Er hatte diese ‚Berliner Schnauze‘, diesen heimeligen Akzent und hatte ihn offenbar all die Jahre in der Schweiz nicht abgelegt. Ich hatte kaum Zeit, konnte aber sein Zimmer nicht verlassen, weil seine Lebensgeschichte so fesselnd war. Sie war so aktuell, als ob seitdem kein Tag vergangen wäre. Eine Flucht durch Polen, Krieg, Jahre in Berlin und ein Traum, den er gegen den Willen der Familie durchsetzte. Im Hintergrund berieselten uns aus dem TV aktuelle Meldungen zum Krieg. Als die Bilder total zerstörte Häuser, Schutt und Asche zeigten, Menschen, die man unter Trümmern rauszerrte, waren Tränen in seinen Augen und er meinte, er hätte nie gedacht, dass sich das wiederholen würde. Unverständnis über das archaische und sinnlose Morden im 21. Jahrhundert und keiner, der dem Unfassbaren Einhalt gebieten konnte.
Mein Herz war schwer und auch der Patient im Nebenzimmer äusserte das gleiche Entsetzen und die Fassungslosigkeit. Überlagert wurde seine Traurigkeit nur noch von der Sorge um seine Frau, die aufgrund einer Krankheit ohne ihn zu Hause hilflos war. Die Stimmung war unglaublich bedrückend und für die Fassungs - und Hoffungslosigkeit findet man kaum Worte.

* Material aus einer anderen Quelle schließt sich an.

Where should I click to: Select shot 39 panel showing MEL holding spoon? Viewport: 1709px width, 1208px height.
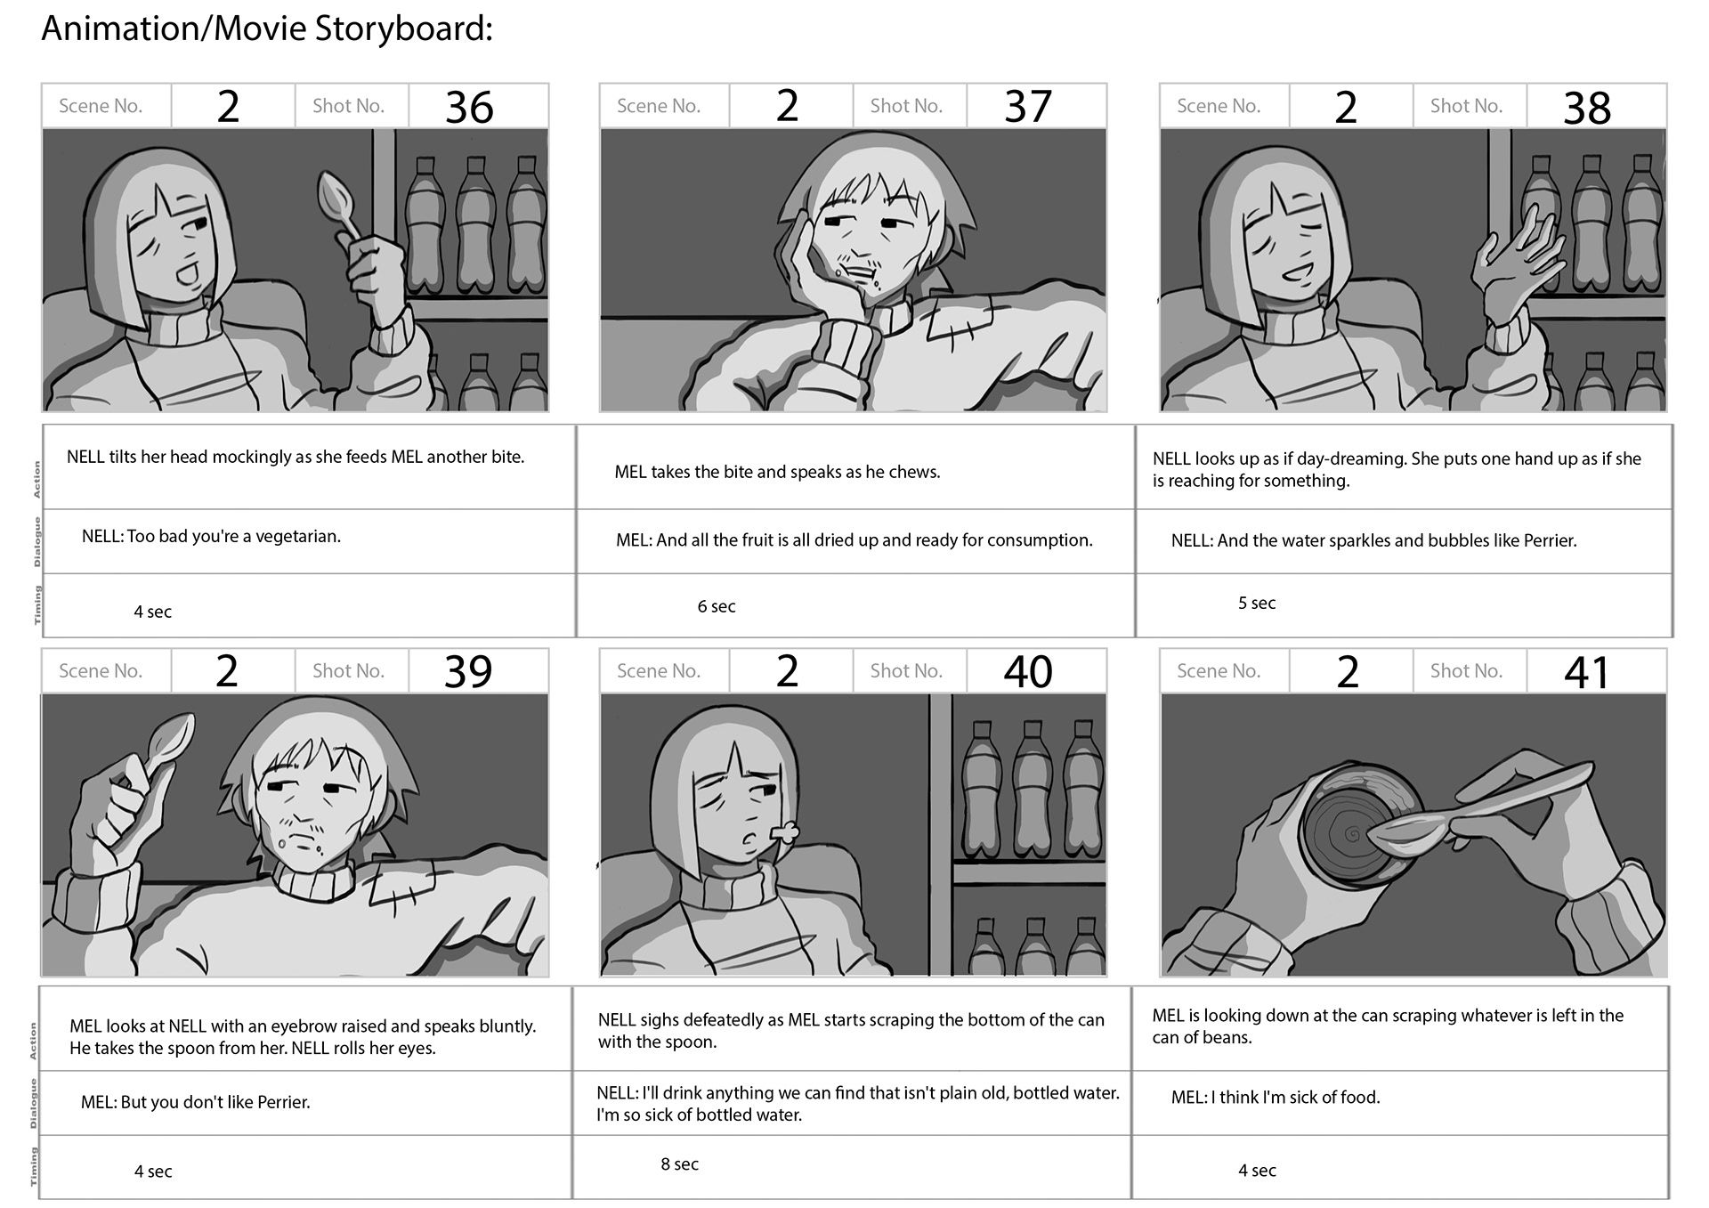click(296, 835)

Als ich später aus einem der grossen Fenster sah, erstrahlte eines der Gebäude in den Farben Blau/gelb der Ukraine. Ich konnte nicht ausmachen, welches es war. Auf der Heimfahrt wirkte alles trügerisch friedlich und es zeigten sich vereinzelt Sterne am nächtlichen Himmel. Da dachte ich auch an Dich, lieber Freund, und einen weiteren, verpassten Abschied.